С криком отчаяния Тессетен размахнулся и опустил меч. Клинок прошел сквозь плоть, не встречая препятствий, словно рассекал бумагу. Боль прошила и самого правителя Тепманоры, когда голова Ала с глухим стуком упала на плиты пола, а тело, скорчившись, завалилось набок.
— Будь проклят, Соуле! Будь проклят, изверг рода человеческого! — сказала женщина устами фондаторе Тсимаратау, толкая ногой труп в луже черной крови.
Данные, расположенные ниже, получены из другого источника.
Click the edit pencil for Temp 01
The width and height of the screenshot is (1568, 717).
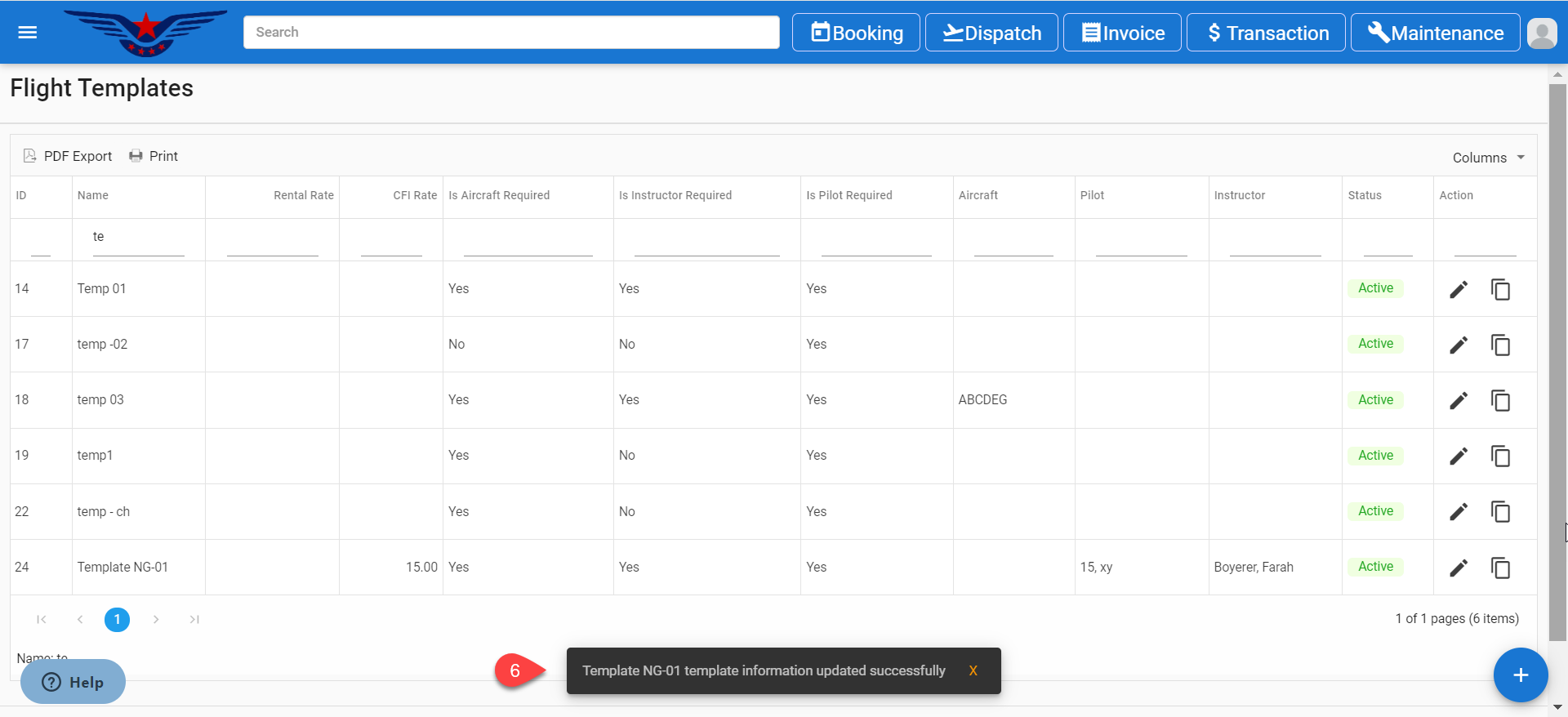pos(1458,290)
Ответом ей был смех победителя…
— Но это был и Ал… — прошептал Сетен, садясь на ступень и тяжело опираясь на меч. Ему всё казалось сном, когда спрашиваешь — и не получаешь ответа, когда что-то доказываешь, а тебя никто не слушает, когда ты прав, а побеждает негодяй. — Там был и мой друг…
* * *
Танрэй пробежала по опустевшему порталу Тизского дворца на половину мужа. Ветер рвал с нее легкую накидку, дождь промочил ее одежду и волосы насквозь.
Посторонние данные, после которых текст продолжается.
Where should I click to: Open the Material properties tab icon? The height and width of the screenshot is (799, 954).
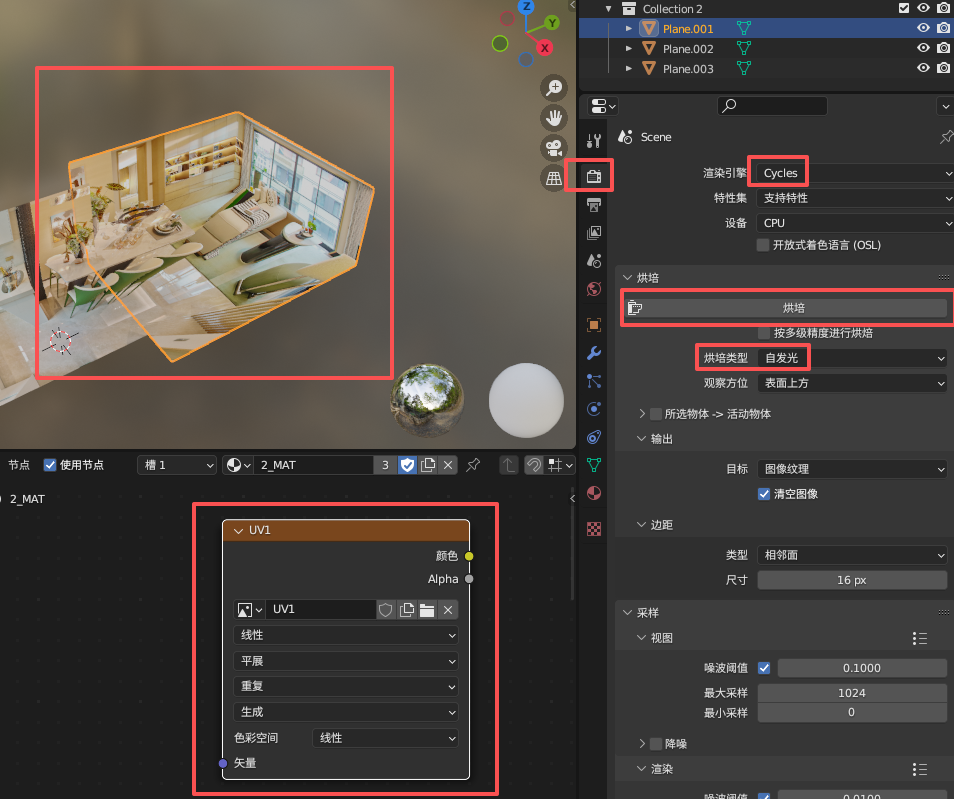pyautogui.click(x=594, y=493)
Небесный обстрел закончился. Наверное, многие горожане умерли сегодня в блаженном неведении, так и не осознав, что произошло. Ей казалось, что весь город разрушен, и Танрэй испытала облегчение, когда, выскочив наружу, увидела полностью уцелевшие здания в городской черте — дым валил откуда-то из пустыни, но зарева не было.
В одном из коридоров она заметила Фирэ и его зверя. Оба внимательно смотрели на нее.
— Где Ал?! — крикнула Танрэй.
Фирэ молча указал в конец коридора, на двери покоев ее мужа. Ничего не произнеся, подхватив путавшуюся в ногах юбку, женщина бросилась туда.
Гостиная пустовала. Рыбки беззвучно жили своей жизнью за стеклом аквариума.